═════ Exercise inputs ═════

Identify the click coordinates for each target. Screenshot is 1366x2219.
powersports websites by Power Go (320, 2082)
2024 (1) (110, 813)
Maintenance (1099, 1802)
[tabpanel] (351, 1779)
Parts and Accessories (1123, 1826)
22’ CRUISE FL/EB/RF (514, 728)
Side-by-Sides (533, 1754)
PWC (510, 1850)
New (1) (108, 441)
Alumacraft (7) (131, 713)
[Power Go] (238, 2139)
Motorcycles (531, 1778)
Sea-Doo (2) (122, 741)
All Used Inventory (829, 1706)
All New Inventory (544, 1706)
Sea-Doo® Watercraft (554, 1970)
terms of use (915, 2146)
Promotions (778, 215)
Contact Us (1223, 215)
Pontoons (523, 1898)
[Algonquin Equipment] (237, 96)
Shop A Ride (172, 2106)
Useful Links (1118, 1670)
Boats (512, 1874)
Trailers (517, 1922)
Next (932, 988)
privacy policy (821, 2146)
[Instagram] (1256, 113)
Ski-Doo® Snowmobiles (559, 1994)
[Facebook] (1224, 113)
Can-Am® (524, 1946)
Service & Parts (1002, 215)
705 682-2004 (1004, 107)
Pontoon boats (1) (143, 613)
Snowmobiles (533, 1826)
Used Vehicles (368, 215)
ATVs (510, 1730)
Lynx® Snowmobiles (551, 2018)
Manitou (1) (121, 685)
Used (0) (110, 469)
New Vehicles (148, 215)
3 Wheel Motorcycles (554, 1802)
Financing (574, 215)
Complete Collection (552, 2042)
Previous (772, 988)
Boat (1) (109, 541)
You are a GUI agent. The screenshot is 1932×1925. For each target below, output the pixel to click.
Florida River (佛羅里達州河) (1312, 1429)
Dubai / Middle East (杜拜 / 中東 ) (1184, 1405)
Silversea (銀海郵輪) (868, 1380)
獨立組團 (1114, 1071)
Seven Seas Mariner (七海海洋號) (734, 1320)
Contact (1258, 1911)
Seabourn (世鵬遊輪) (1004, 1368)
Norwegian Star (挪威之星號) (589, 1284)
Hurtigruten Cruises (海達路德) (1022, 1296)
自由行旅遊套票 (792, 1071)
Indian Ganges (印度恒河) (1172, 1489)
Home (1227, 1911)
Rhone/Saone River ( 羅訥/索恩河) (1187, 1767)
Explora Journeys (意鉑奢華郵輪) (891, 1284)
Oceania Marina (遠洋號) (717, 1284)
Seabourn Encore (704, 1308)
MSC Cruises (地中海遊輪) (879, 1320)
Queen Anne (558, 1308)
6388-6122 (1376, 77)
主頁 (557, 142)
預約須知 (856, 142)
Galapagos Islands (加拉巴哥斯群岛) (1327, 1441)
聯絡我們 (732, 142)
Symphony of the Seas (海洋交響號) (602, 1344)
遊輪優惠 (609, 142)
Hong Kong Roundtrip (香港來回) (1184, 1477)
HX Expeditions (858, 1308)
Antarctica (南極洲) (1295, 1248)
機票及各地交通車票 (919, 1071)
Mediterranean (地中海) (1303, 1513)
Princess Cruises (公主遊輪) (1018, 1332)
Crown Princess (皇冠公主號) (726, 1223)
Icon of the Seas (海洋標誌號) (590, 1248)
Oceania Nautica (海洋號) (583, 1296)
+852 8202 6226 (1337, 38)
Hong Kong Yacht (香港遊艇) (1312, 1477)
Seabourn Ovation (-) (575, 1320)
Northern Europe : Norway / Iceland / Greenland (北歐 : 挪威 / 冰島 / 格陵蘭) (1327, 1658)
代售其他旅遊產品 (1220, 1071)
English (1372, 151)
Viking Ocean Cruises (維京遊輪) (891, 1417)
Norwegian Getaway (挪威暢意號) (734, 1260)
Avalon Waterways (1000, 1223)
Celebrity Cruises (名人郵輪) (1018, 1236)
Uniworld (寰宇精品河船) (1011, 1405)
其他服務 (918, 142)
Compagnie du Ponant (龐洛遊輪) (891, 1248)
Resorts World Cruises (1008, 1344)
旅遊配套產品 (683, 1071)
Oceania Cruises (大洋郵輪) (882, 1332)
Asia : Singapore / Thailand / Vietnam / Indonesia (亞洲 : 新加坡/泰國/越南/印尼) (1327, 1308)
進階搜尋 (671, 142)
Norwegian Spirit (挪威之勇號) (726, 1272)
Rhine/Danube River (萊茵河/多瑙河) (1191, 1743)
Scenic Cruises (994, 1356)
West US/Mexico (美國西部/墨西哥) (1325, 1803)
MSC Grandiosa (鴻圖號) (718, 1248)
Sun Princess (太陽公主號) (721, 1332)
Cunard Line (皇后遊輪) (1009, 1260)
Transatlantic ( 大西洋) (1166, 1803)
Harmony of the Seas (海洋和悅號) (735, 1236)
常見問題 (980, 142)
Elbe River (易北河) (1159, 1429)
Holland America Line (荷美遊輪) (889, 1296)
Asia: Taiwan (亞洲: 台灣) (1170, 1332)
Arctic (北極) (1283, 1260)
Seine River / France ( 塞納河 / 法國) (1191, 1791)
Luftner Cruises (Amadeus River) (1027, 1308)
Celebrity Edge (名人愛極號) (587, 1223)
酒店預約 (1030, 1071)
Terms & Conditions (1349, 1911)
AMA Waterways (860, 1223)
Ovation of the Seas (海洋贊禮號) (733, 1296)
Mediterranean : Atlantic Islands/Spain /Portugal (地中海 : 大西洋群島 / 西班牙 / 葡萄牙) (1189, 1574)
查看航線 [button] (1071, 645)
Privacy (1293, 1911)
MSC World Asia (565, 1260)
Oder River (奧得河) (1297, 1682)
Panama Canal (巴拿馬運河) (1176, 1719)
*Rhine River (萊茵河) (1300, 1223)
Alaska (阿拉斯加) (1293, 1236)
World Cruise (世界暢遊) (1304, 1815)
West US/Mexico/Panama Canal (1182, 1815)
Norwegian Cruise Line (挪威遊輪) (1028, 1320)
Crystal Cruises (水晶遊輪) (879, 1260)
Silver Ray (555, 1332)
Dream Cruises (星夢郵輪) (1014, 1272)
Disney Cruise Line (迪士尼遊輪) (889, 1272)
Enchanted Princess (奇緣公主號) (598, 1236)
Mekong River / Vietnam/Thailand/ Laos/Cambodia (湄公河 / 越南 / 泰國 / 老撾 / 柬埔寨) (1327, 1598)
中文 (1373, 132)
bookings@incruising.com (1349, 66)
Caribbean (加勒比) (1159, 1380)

═════

• Aim of the exercise
Filter the entries and copy out every line with the word "target".

• Task result
Identify the click coordinates for each target. Screenshot is 1366x2219.
You are a GUI agent. The screenshot is 1932×1925. For each target below, output the pixel to click.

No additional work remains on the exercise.